INSTRUCTIONS TO FOLLOW:
Return exactly the lines of the records below, starting at the line that contains "Privatlivspolitik (88, 1220)" and ending at the line that contains "16 Seater Minibus Hire (632, 2194)", with both of those lines kept.

PROVIDED INFORMATION:

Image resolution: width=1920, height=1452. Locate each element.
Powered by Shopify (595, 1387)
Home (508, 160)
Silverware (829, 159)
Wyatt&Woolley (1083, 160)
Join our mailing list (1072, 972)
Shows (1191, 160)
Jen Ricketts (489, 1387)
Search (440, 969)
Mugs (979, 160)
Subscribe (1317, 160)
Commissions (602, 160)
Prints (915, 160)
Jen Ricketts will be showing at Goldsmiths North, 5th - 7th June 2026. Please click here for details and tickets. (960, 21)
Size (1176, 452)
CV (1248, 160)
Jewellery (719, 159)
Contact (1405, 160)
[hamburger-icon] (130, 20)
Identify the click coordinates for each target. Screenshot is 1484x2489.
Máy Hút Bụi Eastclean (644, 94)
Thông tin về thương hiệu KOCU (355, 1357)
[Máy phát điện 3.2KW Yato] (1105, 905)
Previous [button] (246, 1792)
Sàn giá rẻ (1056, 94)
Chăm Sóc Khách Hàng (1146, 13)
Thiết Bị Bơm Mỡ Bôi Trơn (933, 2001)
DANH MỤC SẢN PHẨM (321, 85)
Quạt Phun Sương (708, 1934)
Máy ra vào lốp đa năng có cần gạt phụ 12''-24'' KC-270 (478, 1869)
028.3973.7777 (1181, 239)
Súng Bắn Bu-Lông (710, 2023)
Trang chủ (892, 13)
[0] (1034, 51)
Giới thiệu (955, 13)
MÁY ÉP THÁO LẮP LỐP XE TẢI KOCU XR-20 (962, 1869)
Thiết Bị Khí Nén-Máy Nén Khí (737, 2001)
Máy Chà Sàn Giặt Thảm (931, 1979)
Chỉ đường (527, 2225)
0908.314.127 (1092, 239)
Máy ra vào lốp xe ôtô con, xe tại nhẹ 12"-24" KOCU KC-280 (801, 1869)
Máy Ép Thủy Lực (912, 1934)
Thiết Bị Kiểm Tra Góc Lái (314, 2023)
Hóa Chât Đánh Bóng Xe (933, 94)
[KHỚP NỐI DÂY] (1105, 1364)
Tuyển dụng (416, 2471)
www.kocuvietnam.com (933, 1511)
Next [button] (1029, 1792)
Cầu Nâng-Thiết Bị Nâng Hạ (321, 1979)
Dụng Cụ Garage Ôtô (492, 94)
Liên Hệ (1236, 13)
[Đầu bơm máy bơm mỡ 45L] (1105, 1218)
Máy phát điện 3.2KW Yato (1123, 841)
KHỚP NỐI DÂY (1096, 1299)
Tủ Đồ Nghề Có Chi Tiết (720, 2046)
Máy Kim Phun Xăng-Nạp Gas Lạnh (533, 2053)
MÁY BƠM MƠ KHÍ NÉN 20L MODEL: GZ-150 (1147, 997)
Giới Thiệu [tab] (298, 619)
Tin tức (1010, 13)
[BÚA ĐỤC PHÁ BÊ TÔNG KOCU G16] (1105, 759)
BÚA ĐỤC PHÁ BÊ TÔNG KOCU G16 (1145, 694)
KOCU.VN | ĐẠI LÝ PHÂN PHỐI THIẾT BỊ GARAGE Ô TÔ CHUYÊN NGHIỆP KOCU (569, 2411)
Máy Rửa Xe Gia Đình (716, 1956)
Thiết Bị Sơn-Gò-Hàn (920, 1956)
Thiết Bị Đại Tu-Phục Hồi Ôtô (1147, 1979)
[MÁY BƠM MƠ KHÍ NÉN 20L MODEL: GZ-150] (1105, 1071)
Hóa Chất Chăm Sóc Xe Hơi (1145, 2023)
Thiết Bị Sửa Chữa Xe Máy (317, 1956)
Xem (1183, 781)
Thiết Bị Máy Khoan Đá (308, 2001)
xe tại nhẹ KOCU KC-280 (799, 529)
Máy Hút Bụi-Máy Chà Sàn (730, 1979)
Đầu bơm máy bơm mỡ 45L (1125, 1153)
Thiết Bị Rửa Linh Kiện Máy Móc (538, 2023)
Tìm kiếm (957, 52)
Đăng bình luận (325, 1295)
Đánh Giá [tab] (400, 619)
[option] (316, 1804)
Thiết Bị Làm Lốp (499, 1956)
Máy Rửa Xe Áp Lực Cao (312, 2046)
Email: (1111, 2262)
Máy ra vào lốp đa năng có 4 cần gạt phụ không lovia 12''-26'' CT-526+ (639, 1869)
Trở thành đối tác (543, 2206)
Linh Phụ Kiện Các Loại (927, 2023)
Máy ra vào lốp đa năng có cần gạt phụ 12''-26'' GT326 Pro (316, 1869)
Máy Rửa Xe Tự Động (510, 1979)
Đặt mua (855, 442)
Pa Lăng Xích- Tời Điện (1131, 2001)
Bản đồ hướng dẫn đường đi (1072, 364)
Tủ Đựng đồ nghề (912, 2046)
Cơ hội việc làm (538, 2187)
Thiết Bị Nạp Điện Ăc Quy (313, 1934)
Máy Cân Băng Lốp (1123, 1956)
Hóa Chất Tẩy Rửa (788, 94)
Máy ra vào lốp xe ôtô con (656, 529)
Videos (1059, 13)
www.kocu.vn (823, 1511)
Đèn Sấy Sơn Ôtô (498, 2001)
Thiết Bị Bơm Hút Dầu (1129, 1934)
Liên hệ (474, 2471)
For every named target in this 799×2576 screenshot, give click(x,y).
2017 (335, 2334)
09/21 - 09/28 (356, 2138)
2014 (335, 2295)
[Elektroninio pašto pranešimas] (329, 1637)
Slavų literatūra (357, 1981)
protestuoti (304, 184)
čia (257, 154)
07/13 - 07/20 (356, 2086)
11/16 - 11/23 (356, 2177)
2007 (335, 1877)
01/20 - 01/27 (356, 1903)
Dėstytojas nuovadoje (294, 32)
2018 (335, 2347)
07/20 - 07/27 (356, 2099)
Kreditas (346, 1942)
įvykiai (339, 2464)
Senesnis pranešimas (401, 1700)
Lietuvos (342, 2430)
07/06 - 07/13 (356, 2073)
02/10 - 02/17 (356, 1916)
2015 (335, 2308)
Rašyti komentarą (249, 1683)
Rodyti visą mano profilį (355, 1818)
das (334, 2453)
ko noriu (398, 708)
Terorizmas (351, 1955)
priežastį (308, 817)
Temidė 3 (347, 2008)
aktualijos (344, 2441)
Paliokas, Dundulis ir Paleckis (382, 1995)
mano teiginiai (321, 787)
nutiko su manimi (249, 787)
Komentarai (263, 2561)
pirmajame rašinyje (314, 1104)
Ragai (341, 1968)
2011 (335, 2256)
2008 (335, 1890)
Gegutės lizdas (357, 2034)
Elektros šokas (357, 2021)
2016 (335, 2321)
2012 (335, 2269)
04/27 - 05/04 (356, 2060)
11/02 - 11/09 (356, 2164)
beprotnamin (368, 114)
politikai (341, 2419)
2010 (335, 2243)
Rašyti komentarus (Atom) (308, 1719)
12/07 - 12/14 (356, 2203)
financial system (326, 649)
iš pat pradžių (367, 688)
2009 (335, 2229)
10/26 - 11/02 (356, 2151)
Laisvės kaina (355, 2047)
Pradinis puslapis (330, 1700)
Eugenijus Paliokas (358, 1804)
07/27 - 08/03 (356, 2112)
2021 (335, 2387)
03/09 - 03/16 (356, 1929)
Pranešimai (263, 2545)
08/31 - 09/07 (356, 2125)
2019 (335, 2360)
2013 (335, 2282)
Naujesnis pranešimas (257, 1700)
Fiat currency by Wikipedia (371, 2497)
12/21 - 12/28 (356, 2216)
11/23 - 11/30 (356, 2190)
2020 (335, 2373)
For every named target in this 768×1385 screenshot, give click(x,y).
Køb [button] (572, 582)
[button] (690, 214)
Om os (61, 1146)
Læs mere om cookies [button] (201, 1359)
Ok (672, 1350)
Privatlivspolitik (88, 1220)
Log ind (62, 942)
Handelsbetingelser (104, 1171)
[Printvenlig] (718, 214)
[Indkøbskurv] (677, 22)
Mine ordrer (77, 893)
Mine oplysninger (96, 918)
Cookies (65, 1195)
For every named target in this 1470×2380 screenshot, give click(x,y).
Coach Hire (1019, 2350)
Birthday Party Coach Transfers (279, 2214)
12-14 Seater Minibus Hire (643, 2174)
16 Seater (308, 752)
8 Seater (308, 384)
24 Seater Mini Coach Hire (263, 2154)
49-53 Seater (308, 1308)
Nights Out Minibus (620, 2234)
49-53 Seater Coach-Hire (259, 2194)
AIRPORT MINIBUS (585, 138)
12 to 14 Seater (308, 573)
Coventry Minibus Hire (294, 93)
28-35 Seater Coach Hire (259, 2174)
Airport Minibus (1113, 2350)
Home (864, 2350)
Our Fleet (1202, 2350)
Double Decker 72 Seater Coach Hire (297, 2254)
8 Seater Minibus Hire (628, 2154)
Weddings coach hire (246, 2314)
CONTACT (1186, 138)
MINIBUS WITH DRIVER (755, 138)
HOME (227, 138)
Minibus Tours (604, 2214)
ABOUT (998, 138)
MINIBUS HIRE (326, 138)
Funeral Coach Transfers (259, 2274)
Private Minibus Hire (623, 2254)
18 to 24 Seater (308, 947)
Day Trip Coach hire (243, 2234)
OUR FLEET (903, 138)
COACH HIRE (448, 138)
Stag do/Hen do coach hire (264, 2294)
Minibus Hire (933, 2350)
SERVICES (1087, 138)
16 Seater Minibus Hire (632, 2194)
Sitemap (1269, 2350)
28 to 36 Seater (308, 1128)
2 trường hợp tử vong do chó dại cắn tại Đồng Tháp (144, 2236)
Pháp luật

TASK SOLUTION:
Privatlivspolitik (88, 1220)
Log ind (62, 942)
Handelsbetingelser (104, 1171)
[Printvenlig] (718, 214)
[Indkøbskurv] (677, 22)
Mine ordrer (77, 893)
Mine oplysninger (96, 918)
Cookies (65, 1195)
For every named target in this 1470×2380 screenshot, give click(x,y).
Coach Hire (1019, 2350)
Birthday Party Coach Transfers (279, 2214)
12-14 Seater Minibus Hire (643, 2174)
16 Seater (308, 752)
8 Seater (308, 384)
24 Seater Mini Coach Hire (263, 2154)
49-53 Seater (308, 1308)
Nights Out Minibus (620, 2234)
49-53 Seater Coach-Hire (259, 2194)
AIRPORT MINIBUS (585, 138)
12 to 14 Seater (308, 573)
Coventry Minibus Hire (294, 93)
28-35 Seater Coach Hire (259, 2174)
Airport Minibus (1113, 2350)
Home (864, 2350)
Our Fleet (1202, 2350)
Double Decker 72 Seater Coach Hire (297, 2254)
8 Seater Minibus Hire (628, 2154)
Weddings coach hire (246, 2314)
CONTACT (1186, 138)
MINIBUS WITH DRIVER (755, 138)
HOME (227, 138)
Minibus Tours (604, 2214)
ABOUT (998, 138)
MINIBUS HIRE (326, 138)
Funeral Coach Transfers (259, 2274)
Private Minibus Hire (623, 2254)
18 to 24 Seater (308, 947)
Day Trip Coach hire (243, 2234)
OUR FLEET (903, 138)
COACH HIRE (448, 138)
Stag do/Hen do coach hire (264, 2294)
Minibus Hire (933, 2350)
SERVICES (1087, 138)
16 Seater Minibus Hire (632, 2194)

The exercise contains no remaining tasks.